SHORT EXERCISE: Can you rewrite the listing lines starting at the one containing "Screen dimensions: 2576x1394" and ending at the one containing "click(x=189, y=572)", changing "Screen dimensions" to "Display size" and leaving everything else untouched?
━━━━━ MATERIAL SUPPLIED
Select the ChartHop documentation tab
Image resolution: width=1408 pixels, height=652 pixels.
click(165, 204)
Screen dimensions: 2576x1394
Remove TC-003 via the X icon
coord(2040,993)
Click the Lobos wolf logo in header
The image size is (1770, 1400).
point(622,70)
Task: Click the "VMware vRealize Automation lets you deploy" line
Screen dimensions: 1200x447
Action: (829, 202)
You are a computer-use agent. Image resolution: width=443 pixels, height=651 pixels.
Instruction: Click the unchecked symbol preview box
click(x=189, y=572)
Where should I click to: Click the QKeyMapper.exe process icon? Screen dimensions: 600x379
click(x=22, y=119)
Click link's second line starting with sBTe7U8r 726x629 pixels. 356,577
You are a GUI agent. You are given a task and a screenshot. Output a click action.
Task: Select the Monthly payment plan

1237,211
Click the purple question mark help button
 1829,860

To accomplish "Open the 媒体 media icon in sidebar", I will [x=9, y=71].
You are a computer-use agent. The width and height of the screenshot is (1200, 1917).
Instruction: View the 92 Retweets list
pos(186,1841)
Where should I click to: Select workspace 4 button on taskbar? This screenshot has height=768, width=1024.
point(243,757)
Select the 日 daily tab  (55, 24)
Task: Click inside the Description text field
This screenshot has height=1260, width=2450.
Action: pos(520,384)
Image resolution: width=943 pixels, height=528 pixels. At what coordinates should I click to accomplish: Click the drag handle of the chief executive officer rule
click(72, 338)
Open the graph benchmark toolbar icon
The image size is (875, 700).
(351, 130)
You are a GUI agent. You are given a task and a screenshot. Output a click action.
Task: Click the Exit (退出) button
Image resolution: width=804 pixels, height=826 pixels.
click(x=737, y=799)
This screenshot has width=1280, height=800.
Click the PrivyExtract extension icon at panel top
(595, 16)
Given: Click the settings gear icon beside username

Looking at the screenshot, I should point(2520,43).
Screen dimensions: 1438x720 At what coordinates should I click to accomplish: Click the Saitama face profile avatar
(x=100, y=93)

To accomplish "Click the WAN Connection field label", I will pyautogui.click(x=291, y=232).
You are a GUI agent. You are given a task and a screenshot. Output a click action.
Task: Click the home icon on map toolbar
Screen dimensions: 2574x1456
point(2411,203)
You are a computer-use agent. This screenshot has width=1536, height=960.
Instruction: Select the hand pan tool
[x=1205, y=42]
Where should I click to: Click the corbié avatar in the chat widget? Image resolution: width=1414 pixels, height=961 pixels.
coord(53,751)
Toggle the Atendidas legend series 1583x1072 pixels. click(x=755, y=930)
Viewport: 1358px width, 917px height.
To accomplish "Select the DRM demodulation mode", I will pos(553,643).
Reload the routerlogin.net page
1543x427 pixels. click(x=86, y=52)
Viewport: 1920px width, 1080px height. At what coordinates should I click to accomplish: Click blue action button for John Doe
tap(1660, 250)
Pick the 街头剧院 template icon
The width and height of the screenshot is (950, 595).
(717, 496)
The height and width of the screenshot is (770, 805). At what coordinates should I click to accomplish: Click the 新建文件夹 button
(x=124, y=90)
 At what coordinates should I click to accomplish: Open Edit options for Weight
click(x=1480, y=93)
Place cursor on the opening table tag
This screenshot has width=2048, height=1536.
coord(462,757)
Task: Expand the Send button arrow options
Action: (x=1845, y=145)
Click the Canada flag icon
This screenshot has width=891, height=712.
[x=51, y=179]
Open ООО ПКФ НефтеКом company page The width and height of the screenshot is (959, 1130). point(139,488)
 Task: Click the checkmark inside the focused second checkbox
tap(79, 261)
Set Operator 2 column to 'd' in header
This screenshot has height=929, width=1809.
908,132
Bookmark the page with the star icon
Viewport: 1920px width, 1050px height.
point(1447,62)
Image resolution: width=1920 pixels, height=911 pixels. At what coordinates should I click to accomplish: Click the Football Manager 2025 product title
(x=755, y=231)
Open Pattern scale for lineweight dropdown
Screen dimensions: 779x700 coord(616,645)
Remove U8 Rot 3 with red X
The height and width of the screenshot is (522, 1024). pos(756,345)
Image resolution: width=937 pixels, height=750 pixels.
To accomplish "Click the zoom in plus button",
━━━━━━━━━━
EXERCISE ANSWER:
Display size: 2576x1394
Remove TC-003 via the X icon
coord(2040,993)
Click the Lobos wolf logo in header
The image size is (1770, 1400).
point(622,70)
Task: Click the "VMware vRealize Automation lets you deploy" line
Display size: 1200x447
Action: (829, 202)
You are a computer-use agent. Image resolution: width=443 pixels, height=651 pixels.
Instruction: Click the unchecked symbol preview box
click(x=189, y=572)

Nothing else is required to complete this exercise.